Records supplied:

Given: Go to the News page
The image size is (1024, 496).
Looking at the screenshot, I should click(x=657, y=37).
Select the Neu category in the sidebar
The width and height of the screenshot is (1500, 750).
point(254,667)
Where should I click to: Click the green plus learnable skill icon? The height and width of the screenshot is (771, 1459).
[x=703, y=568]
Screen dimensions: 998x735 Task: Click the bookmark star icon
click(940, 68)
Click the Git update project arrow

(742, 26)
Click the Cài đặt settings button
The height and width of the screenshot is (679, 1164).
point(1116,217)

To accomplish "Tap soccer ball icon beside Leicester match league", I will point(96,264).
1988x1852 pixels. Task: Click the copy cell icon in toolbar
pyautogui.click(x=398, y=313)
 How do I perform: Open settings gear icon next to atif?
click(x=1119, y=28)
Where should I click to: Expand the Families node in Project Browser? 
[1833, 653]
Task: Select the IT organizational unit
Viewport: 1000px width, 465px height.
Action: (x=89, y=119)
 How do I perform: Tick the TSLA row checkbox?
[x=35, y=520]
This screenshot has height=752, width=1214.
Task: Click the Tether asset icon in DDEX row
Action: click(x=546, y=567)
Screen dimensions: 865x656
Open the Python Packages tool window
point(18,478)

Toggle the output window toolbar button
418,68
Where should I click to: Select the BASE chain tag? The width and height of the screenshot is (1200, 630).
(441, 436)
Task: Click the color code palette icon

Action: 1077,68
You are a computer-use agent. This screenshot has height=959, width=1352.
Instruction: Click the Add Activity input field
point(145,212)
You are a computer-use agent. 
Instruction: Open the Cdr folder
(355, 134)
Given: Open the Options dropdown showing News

Work order: Where a line above holds the string "Given", copy that line.

Exercise response:
Given: Go to the News page
Given: Open the Options dropdown showing News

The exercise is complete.